▶ **What the task requires**: Extract, unchanged, the part of the material that opens with the line containing "Point to the arrow from Reading to Writing" and closes with the line containing "coord(554,181)", including both of those lines.

Excerpt from the dataset
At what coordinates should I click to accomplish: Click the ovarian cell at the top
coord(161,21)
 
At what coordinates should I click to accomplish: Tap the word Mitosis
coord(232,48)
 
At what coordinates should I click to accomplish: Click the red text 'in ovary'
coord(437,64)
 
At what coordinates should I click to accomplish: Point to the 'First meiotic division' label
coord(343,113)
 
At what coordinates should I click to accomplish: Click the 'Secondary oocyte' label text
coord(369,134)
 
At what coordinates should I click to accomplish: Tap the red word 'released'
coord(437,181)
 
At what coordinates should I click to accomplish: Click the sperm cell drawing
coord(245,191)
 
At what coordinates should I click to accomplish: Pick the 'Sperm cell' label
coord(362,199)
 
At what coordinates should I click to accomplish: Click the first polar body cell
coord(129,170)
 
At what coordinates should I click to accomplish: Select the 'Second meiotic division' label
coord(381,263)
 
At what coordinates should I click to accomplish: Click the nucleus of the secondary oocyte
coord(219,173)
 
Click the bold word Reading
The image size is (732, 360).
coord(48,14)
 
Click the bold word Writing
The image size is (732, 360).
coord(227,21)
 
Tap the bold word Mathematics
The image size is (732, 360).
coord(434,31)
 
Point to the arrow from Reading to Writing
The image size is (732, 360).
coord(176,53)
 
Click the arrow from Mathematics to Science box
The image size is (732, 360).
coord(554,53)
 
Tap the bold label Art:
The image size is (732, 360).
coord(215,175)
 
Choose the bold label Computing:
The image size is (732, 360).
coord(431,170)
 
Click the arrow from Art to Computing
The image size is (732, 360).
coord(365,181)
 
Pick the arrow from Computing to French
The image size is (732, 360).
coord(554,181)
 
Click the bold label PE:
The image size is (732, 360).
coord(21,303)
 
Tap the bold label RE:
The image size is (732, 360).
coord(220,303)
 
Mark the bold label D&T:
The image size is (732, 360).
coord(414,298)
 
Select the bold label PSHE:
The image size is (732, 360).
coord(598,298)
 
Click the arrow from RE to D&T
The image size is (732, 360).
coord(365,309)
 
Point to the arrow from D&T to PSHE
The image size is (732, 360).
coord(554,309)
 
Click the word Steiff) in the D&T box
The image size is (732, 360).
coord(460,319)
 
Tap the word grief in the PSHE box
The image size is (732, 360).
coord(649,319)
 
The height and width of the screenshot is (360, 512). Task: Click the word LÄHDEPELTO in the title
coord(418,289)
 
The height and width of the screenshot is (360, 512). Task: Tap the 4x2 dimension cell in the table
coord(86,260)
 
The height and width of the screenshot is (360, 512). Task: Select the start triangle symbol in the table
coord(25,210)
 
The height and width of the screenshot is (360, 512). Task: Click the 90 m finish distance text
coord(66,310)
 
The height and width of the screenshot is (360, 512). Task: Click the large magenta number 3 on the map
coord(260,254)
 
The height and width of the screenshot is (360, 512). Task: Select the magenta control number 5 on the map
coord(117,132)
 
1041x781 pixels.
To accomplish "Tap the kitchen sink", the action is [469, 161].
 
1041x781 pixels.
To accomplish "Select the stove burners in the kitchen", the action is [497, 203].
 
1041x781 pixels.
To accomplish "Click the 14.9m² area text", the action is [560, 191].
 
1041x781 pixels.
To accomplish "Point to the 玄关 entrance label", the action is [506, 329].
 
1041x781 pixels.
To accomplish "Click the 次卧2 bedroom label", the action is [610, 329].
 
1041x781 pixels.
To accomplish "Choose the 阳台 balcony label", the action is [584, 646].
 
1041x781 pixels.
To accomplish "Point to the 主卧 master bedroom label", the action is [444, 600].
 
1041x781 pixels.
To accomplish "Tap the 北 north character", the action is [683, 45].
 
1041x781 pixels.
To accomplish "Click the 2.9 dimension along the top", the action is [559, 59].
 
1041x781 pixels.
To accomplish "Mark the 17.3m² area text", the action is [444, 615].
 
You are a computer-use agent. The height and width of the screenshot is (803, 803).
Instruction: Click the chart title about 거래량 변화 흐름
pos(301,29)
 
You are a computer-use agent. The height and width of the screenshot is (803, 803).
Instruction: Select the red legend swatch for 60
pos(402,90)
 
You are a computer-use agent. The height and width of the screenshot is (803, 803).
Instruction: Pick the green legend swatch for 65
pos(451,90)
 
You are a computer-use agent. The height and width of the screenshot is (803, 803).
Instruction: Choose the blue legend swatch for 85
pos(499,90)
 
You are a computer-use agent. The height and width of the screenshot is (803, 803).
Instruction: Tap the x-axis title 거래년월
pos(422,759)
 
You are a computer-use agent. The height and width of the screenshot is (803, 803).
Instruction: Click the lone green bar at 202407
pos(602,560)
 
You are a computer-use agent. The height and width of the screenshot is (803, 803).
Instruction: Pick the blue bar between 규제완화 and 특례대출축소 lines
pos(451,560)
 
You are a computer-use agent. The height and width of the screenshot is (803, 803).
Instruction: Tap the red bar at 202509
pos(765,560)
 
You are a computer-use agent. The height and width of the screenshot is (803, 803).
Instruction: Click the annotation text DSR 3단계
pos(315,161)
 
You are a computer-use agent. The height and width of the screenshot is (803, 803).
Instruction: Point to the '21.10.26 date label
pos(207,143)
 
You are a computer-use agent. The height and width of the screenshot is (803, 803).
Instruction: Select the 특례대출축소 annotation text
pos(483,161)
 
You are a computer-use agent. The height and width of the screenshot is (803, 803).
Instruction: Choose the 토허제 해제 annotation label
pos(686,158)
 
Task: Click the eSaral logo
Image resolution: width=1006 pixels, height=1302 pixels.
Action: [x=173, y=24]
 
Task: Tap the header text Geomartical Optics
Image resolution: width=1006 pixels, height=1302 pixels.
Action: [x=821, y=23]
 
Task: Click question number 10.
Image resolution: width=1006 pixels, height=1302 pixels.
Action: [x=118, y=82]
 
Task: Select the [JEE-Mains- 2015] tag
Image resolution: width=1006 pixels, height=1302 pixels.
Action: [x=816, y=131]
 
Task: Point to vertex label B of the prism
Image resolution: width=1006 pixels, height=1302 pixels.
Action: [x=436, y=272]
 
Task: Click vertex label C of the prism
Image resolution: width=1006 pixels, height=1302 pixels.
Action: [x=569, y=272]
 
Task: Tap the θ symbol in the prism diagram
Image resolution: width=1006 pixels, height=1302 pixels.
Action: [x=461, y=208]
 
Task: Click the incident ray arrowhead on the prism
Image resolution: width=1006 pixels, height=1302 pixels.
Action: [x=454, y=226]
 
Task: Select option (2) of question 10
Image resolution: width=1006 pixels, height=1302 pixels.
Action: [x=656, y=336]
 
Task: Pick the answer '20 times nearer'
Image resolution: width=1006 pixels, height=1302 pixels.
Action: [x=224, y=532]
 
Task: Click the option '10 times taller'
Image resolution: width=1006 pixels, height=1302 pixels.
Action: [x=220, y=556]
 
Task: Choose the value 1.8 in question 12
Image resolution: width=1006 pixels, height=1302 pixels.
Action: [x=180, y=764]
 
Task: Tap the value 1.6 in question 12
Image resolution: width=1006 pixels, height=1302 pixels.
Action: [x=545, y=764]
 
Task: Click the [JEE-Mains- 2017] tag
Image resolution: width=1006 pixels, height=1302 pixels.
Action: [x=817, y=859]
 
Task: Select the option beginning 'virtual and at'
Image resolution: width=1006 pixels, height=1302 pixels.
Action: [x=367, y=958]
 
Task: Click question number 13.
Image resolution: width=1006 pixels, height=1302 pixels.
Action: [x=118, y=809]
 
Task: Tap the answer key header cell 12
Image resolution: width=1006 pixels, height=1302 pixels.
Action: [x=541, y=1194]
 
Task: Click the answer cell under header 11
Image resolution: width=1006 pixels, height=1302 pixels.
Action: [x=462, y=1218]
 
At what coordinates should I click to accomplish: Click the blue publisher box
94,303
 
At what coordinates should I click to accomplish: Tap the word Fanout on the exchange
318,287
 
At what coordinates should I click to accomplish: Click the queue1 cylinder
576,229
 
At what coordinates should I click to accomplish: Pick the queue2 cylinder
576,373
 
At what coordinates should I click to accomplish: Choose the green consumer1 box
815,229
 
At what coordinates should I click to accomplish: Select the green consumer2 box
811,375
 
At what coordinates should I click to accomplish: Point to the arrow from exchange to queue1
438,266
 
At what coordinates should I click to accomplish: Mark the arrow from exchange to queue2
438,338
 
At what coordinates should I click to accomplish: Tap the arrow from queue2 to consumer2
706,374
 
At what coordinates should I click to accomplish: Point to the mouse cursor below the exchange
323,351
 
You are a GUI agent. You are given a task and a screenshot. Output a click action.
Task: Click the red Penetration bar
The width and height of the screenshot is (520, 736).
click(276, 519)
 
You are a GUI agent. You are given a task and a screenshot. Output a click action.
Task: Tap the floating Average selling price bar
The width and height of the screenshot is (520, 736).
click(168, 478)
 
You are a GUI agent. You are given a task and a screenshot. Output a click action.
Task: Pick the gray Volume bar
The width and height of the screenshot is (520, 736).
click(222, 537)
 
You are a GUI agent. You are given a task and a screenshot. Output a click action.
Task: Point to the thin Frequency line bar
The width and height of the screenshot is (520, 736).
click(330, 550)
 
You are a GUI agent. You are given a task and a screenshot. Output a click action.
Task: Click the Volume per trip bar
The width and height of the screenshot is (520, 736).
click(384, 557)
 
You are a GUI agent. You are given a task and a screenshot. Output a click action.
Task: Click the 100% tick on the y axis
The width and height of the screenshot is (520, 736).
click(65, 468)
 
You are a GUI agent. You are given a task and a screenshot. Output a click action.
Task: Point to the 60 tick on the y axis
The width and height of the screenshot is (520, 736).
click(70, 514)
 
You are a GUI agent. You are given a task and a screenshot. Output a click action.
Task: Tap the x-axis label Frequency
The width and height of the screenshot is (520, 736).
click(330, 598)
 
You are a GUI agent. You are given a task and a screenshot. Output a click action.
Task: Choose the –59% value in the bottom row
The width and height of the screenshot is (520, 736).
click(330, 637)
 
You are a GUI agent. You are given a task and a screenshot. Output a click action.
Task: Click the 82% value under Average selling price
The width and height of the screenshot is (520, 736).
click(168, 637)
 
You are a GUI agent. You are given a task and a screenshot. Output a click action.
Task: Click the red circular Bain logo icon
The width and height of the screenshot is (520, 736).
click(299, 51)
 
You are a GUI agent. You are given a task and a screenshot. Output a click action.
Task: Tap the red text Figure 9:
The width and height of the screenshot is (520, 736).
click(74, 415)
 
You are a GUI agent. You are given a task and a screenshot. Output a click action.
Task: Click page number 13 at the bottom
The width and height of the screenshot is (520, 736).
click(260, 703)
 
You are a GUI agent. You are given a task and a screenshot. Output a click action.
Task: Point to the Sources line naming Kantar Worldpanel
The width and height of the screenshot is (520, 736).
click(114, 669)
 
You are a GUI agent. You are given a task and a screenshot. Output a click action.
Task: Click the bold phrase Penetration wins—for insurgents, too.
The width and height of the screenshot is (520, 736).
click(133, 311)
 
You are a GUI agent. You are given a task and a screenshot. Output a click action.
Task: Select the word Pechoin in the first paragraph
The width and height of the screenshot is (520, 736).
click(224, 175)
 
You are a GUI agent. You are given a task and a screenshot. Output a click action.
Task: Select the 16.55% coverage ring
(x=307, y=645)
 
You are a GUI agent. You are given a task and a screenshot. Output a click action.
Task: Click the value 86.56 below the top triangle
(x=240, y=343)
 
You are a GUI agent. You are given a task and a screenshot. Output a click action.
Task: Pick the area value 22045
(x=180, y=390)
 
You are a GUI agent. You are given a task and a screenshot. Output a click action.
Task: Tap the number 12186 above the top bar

▶ **Solution for this problem**:
Point to the arrow from Reading to Writing
The image size is (732, 360).
coord(176,53)
 
Click the arrow from Mathematics to Science box
The image size is (732, 360).
coord(554,53)
 
Tap the bold label Art:
The image size is (732, 360).
coord(215,175)
 
Choose the bold label Computing:
The image size is (732, 360).
coord(431,170)
 
Click the arrow from Art to Computing
The image size is (732, 360).
coord(365,181)
 
Pick the arrow from Computing to French
The image size is (732, 360).
coord(554,181)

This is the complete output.